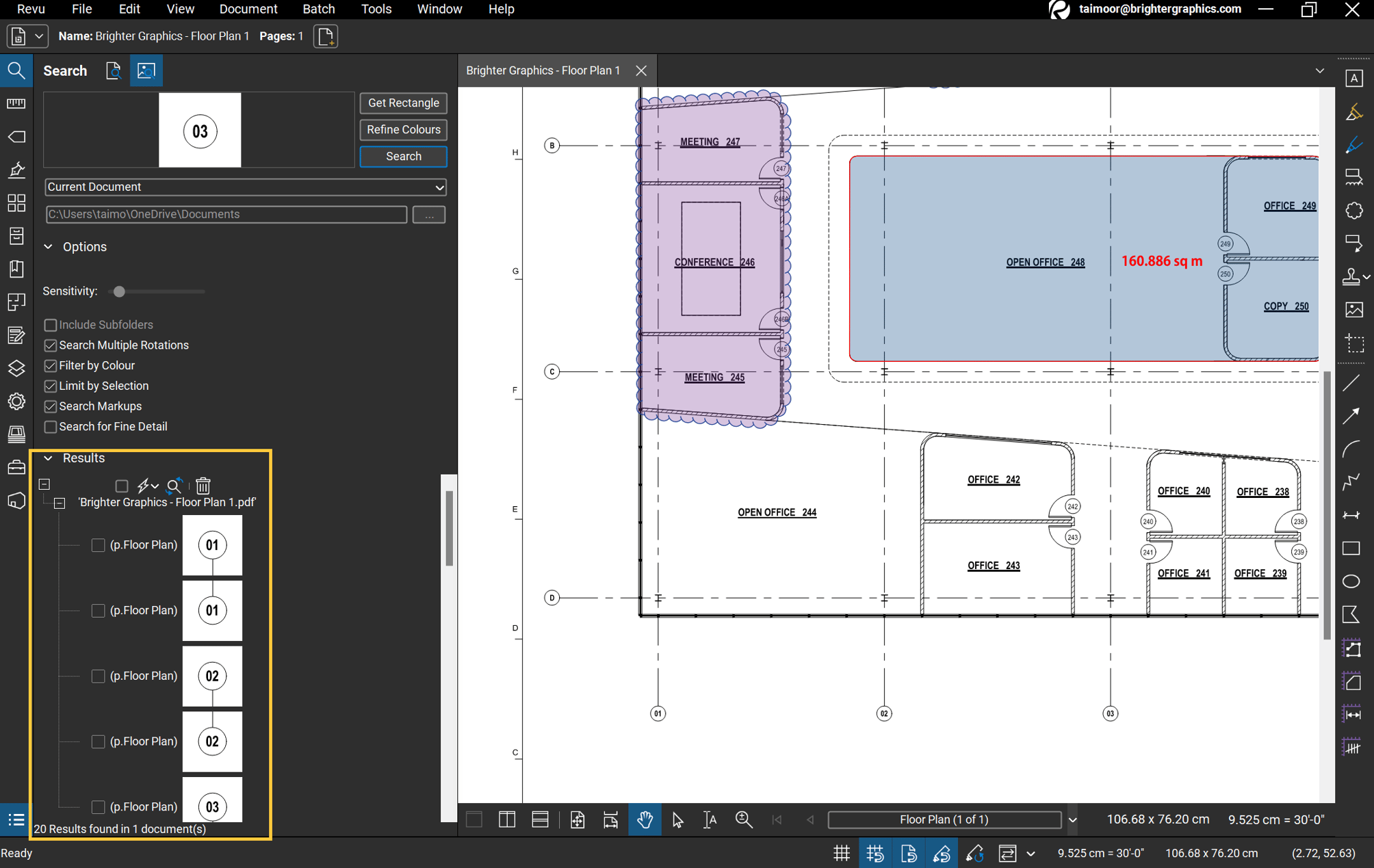Collapse the Results section
Image resolution: width=1374 pixels, height=868 pixels.
click(48, 458)
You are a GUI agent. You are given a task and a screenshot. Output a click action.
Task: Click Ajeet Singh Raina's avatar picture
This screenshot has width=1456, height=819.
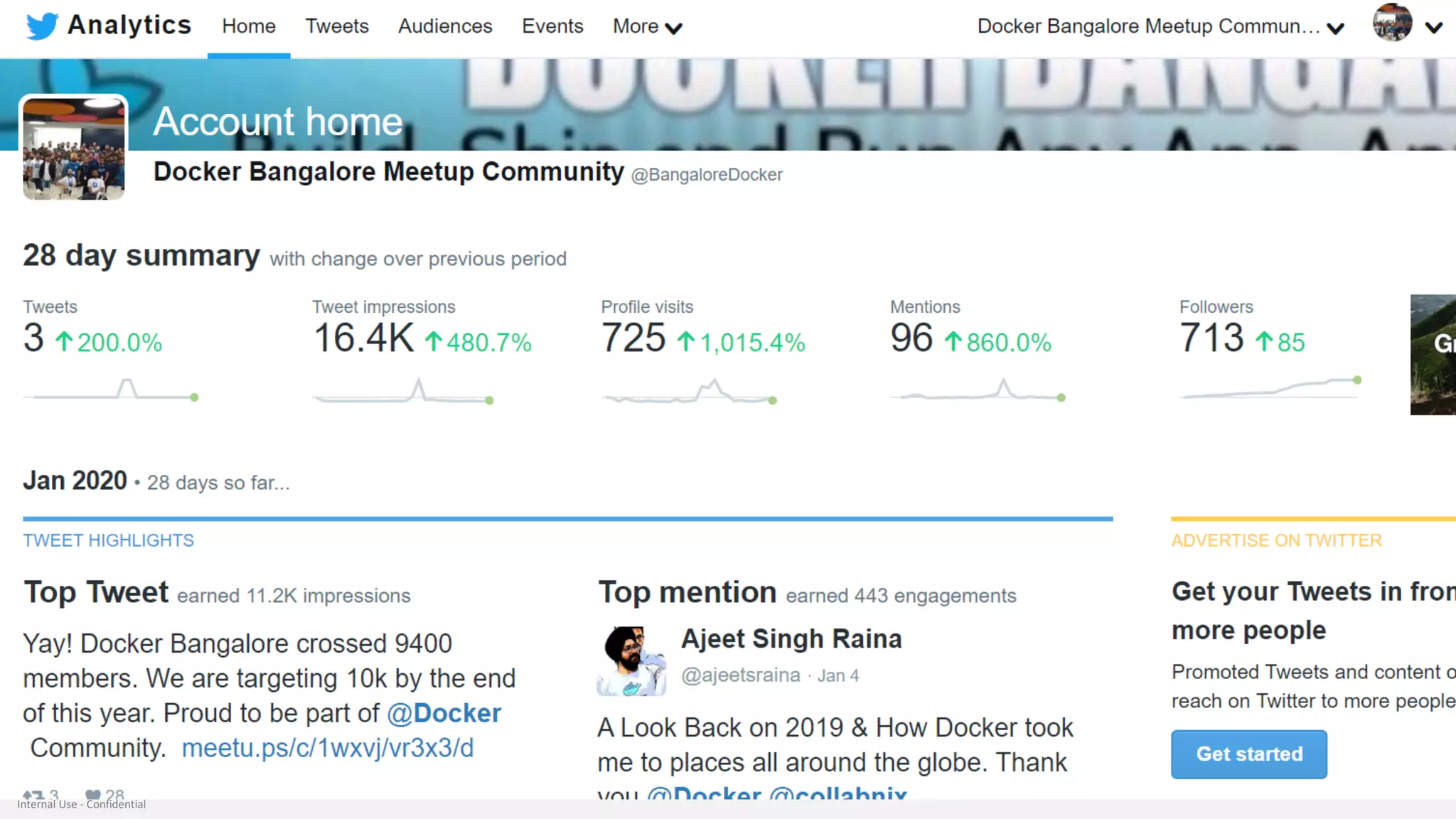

**TASK:** Write out the lines from the line with "Task: Click Ajeet" through the end of the records exactly; do not include pictures or any other lines.

**RESPONSE AREA:**
Task: Click Ajeet Singh Raina's avatar picture
This screenshot has width=1456, height=819.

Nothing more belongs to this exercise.